● Problem requirements:
Reproduce the entries below word for word, leaving out the pictures.

● Data provided:
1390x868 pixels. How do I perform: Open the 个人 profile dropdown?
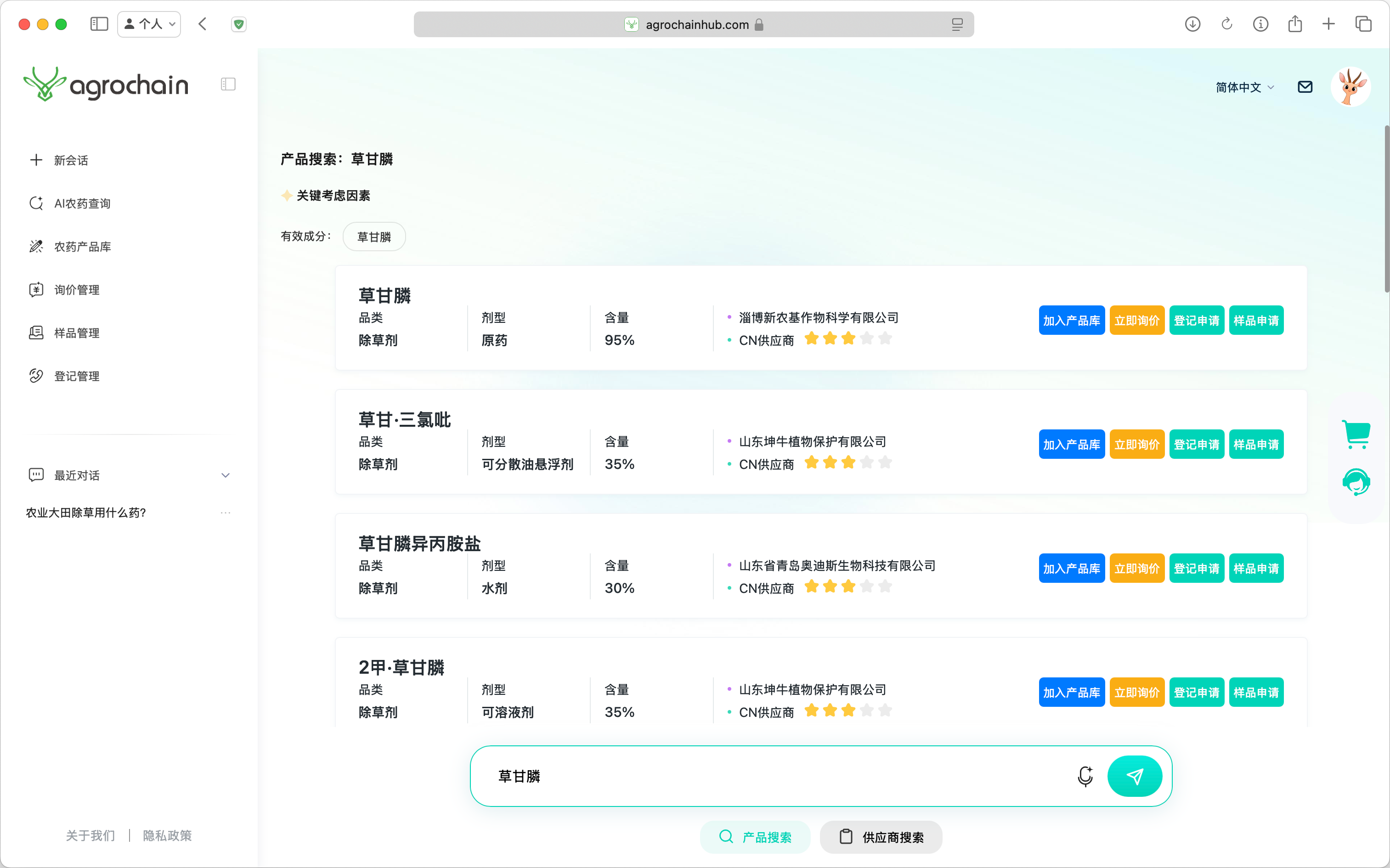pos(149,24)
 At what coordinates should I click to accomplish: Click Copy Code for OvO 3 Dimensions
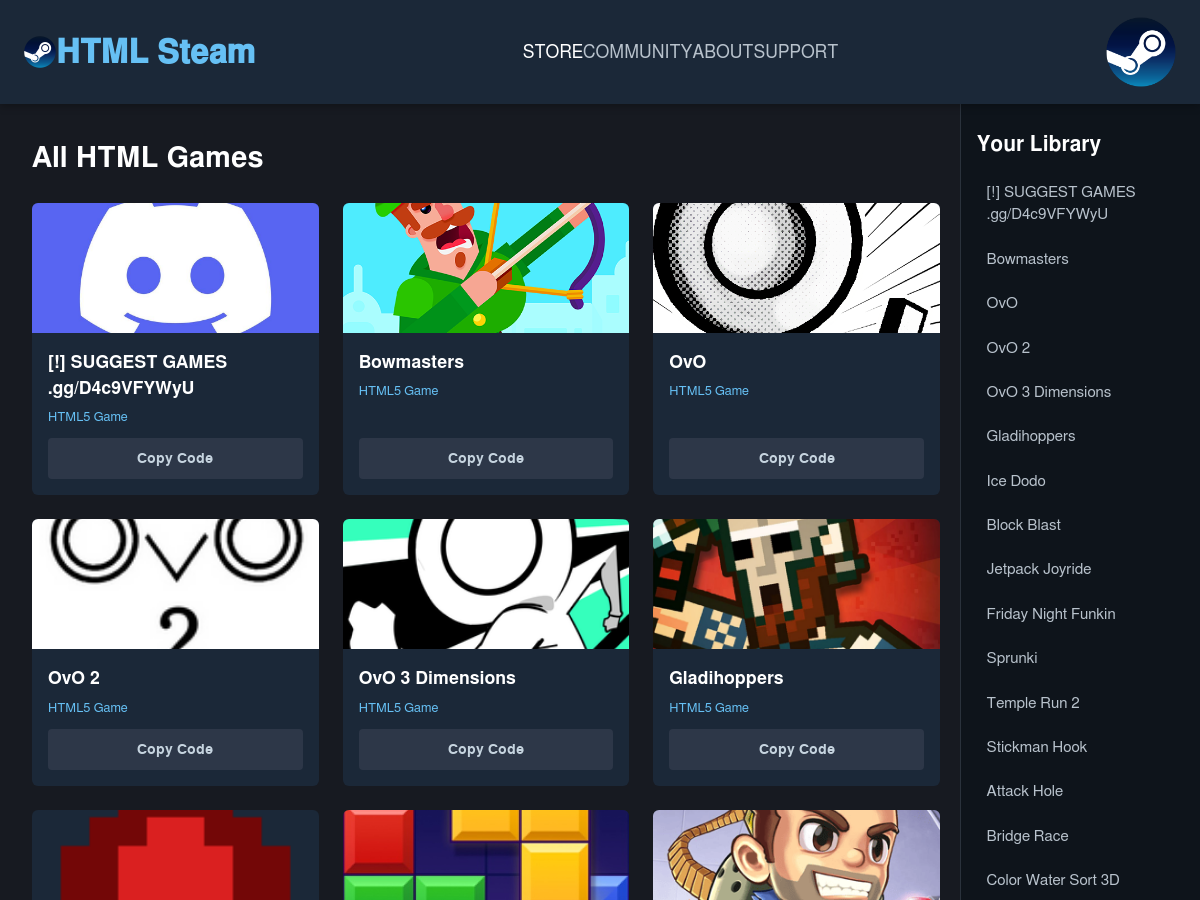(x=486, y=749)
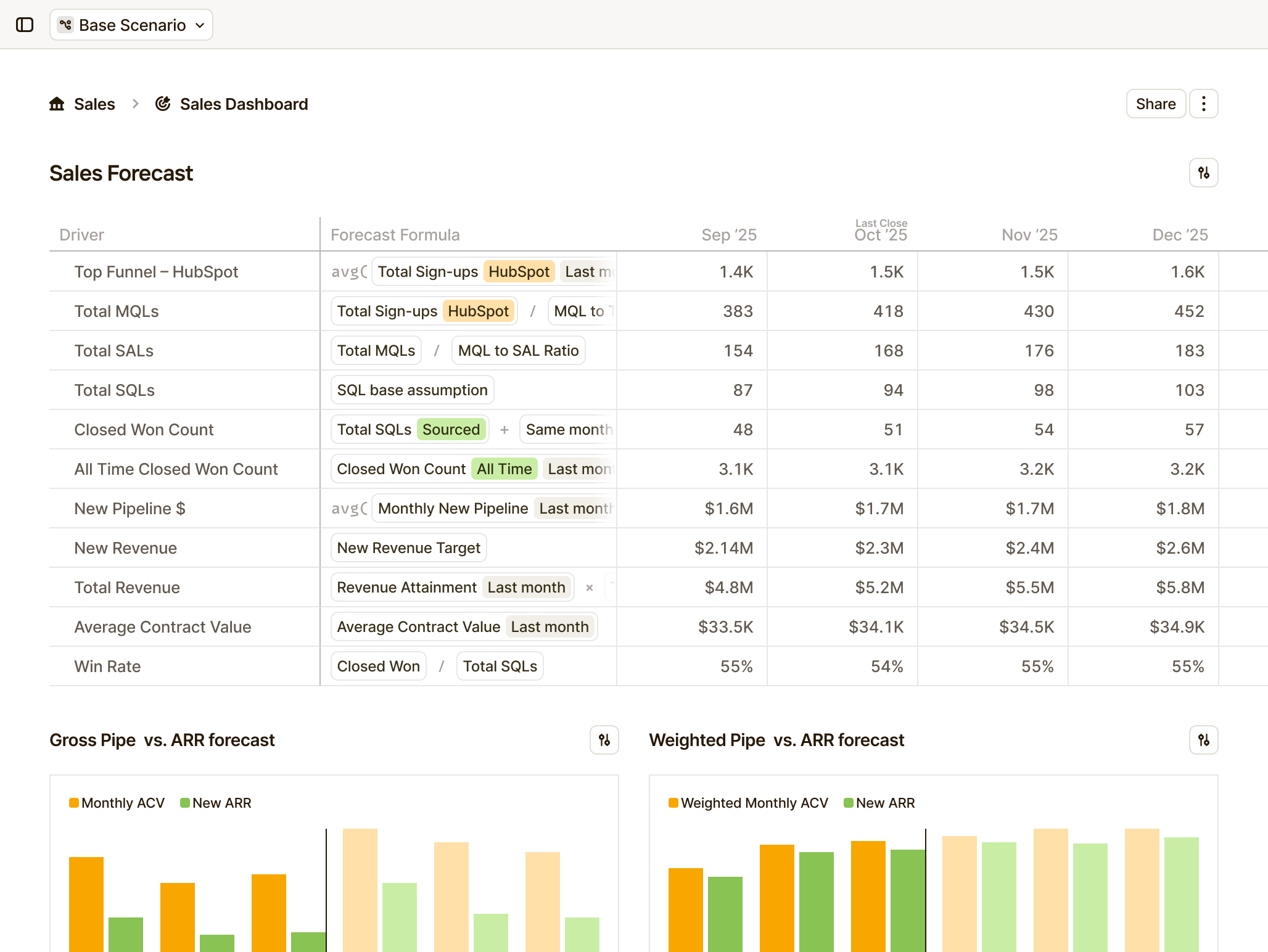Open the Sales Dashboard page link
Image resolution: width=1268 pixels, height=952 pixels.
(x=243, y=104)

● Written reply:
1390x868 pixels. How do I perform: Open the 个人 profile dropdown?
pos(149,24)
 At what coordinates should I click to accomplish: Click Copy Code for OvO 3 Dimensions
(x=486, y=749)
Open the Sales Dashboard page link
Image resolution: width=1268 pixels, height=952 pixels.
(x=243, y=104)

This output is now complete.